**WHAT TO PRODUCE**
What number of lines in the records below hold the word "computer"? Give that number alone.

**RECORDS PROVIDED**

# # # # # # #

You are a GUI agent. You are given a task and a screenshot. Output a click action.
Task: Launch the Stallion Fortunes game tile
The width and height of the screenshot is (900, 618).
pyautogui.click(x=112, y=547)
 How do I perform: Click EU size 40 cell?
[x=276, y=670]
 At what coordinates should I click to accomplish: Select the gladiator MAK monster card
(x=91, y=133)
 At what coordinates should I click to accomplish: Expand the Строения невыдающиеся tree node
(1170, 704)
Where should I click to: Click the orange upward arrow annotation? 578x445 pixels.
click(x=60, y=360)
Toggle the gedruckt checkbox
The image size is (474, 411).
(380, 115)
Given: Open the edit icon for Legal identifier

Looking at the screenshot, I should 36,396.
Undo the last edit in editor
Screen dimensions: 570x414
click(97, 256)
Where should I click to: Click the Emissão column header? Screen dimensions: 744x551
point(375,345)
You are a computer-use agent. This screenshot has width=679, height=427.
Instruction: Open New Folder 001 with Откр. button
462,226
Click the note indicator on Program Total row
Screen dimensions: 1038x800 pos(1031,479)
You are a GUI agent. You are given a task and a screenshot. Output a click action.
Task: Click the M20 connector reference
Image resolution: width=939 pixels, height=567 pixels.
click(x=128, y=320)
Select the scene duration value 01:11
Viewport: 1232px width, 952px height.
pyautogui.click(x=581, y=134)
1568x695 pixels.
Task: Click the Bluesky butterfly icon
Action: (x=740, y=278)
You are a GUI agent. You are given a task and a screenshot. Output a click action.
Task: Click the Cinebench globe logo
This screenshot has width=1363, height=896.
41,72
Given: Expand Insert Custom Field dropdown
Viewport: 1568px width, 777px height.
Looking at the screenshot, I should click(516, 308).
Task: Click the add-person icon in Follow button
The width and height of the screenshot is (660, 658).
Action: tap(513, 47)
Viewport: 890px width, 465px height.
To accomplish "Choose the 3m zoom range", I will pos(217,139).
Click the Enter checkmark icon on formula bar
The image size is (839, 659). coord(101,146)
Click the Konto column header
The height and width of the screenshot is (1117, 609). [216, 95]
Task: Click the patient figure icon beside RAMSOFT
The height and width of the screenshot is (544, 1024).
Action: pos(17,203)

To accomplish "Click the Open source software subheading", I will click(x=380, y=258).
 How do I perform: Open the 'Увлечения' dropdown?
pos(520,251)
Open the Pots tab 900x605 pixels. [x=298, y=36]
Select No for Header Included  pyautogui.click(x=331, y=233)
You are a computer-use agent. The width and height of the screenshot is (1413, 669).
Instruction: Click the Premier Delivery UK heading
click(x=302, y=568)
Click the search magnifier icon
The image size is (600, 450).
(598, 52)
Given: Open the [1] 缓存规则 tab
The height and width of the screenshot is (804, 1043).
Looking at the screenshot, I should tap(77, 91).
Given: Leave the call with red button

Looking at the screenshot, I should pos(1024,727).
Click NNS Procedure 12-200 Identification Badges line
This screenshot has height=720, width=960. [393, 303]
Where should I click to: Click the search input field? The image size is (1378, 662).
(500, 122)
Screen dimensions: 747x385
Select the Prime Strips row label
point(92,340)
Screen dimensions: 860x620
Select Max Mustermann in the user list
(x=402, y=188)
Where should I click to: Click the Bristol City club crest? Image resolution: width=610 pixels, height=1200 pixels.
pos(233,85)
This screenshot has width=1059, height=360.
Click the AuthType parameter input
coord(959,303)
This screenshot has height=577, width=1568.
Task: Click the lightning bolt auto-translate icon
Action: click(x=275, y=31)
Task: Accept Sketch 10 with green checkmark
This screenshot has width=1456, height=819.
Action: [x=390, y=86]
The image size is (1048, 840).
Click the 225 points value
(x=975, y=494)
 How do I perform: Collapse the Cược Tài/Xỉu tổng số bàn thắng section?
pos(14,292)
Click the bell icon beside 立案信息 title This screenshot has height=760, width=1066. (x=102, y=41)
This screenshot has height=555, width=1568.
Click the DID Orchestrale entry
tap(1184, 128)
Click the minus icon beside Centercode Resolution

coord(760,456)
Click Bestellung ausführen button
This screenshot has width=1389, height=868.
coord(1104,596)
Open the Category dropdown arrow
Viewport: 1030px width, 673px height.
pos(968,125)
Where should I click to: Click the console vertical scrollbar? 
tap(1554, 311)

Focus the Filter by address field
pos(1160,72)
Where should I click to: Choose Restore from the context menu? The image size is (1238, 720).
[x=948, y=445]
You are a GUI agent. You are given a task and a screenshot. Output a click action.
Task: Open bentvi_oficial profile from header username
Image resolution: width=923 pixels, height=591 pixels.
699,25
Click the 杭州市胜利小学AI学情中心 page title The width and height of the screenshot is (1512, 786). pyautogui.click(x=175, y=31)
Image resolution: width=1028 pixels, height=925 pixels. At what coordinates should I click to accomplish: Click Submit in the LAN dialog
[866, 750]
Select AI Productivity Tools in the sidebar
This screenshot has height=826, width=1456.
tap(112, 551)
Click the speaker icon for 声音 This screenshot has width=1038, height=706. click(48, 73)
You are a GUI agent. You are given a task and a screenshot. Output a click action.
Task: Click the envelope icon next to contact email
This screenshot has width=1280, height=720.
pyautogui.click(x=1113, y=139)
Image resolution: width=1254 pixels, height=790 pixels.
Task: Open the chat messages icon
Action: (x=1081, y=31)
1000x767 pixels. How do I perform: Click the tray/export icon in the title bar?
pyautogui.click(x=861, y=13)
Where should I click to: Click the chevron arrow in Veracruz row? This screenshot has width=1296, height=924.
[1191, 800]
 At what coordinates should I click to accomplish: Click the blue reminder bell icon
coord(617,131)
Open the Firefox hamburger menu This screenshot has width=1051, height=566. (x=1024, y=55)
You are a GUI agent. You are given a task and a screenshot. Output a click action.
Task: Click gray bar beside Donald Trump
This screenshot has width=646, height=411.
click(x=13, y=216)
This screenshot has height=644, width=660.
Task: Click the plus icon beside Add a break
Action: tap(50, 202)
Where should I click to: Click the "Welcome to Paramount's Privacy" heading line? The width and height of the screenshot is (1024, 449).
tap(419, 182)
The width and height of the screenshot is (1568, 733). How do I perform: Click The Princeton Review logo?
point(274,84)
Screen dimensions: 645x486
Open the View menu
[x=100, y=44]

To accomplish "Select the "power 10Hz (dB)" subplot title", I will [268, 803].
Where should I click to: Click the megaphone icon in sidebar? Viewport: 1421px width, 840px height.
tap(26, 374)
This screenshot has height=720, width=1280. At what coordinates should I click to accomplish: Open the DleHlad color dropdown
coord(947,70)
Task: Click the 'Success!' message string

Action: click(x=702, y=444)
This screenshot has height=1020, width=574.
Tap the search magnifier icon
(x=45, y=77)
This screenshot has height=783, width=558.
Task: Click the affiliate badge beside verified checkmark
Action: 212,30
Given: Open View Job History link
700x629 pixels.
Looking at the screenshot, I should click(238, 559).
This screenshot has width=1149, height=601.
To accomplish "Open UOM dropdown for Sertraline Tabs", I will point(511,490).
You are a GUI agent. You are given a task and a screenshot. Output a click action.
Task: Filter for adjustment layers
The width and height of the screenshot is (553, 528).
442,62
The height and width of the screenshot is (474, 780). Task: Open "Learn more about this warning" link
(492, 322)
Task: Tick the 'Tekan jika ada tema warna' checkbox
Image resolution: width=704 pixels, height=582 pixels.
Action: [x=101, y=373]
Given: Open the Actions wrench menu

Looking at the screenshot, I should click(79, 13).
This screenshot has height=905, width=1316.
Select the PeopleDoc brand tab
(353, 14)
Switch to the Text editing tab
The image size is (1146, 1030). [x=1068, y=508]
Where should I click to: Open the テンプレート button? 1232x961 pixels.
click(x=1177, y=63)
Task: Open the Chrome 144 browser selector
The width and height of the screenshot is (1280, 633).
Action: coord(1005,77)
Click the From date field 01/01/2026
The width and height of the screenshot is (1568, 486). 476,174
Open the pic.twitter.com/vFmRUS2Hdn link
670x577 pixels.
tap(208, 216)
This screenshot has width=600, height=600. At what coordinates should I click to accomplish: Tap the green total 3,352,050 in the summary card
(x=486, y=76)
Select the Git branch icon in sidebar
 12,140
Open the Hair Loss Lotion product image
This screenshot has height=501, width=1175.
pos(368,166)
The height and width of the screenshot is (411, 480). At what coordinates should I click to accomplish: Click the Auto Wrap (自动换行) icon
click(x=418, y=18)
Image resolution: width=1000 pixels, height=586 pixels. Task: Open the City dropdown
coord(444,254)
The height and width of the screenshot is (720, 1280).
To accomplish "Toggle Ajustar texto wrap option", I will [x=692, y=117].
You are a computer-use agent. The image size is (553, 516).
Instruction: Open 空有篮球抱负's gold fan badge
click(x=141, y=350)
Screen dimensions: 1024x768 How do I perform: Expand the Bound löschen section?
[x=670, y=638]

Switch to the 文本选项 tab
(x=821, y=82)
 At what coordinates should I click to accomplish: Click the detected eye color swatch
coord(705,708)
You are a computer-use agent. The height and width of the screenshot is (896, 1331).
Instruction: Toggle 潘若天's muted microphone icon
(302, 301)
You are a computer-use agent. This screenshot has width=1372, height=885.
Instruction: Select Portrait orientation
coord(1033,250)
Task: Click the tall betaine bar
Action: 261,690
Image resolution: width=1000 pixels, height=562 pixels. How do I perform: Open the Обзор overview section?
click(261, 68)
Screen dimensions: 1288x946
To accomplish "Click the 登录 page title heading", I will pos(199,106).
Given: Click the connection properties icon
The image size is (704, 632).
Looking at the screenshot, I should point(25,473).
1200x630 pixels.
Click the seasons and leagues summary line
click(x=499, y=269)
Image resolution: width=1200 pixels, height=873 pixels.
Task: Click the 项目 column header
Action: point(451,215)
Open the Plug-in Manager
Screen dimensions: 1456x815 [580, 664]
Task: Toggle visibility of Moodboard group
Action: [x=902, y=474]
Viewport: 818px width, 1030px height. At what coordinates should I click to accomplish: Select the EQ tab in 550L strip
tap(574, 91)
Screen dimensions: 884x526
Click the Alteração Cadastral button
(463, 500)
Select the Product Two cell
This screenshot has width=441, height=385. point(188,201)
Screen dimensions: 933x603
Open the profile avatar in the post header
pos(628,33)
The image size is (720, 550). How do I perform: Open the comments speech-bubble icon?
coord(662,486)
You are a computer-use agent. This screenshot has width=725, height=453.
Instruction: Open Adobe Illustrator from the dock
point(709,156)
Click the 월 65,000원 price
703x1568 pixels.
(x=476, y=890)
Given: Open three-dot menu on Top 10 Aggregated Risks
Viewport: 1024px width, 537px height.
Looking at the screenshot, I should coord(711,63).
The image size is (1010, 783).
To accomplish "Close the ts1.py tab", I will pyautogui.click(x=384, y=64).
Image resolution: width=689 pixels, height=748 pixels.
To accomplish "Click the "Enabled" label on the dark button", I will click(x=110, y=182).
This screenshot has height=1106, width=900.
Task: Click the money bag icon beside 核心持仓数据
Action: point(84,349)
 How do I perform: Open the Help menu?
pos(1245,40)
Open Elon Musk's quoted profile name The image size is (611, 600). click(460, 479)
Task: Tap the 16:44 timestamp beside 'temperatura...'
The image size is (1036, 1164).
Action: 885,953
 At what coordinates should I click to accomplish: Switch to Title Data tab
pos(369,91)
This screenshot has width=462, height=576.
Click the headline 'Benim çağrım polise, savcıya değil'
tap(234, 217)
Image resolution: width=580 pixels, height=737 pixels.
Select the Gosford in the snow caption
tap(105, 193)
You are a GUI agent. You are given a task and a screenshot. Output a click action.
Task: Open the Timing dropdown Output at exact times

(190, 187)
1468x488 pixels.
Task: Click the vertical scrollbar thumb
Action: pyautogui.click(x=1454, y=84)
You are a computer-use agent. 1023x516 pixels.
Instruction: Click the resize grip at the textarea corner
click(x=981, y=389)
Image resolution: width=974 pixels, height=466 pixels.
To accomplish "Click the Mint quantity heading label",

# # # # # # #

**TASK SOLUTION**
7